The labour market, Lowe says, has been very tight,  unemployment at its lowest level in nearly 50 years. “It is clear that total demand in the economy has been pushing up against supply, and that, recently, this has been contributing to the upward pressure on prices.” Where demand outdoes supply, companies increase prices for goods and services well beyond any price rises they face.

“The return of inflation to target requires a more sustainable balance between aggregate demand and supply. The tool that the RBA has to achieve this balance is interest rates.” Translating that into plain English, the RBA is increasing interest rates so that households have less income to spend on goods and services. That in turn will reduce demand. It is doing so during a cost-of-living crisis. When demand is reduced, then unemployment rises.

“The path back to 2 - 3 per cent inflation is likely to involve a couple of years of relatively slow growth in the economy. Even so, as the Board navigates that path it is seeking to preserve as many of the gains in the labour market as is possible.” (Emphasis added) “I want to make it clear, though, that the desire to preserve the gains in the labour market does not mean that the Board will tolerate higher inflation persisting.” In other words, the RBA’s interest rate hikes will increase unemployment and that will continue until the CPI is within the RBA’s arbitrary target of 2-3 per cent, regardless of the impact on unemployment or the economy. This is capitalism’s solution to inflation. Make workers and households carry the burden of reducing interest rates and risk recession to achieve its goals.
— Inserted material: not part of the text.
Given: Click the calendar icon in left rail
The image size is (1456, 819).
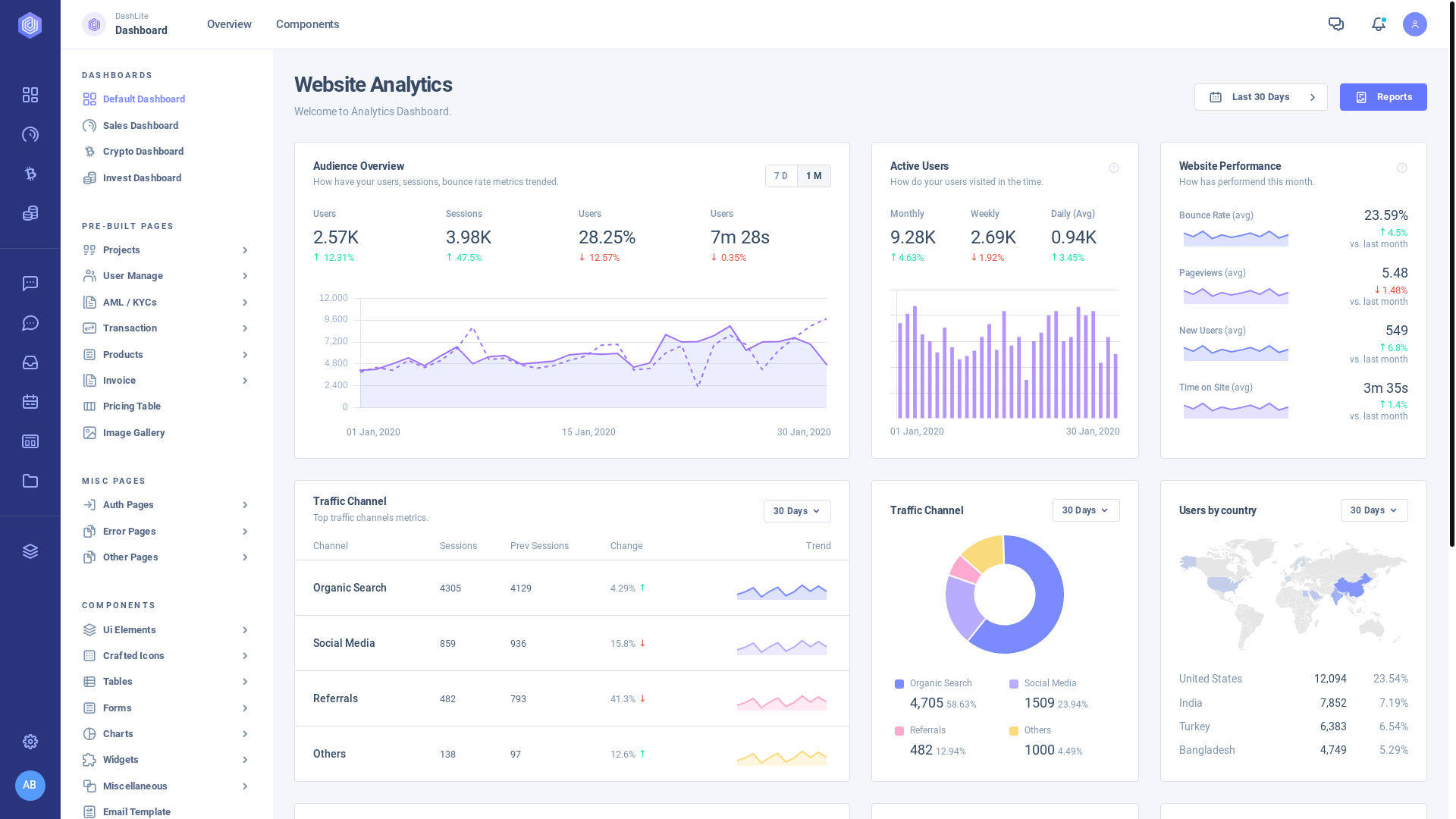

Never mind the impact on workers and households.

Lowe also trots out the capitalist myth about wage rises causing inflation. Again, no mention of profit-gouging by the large corporations or banks not passing on full interest rate rises to depositors while hiking their rates on loans.

A much simpler method and less painful for the working class and the economy would be for the government to step in with price controls, nationalise electricity and increase public housing supply. The establishment of a national, democratically controlled public bank with a strong social charter would force private banks to compete.

Lowe and his corporate board members must go.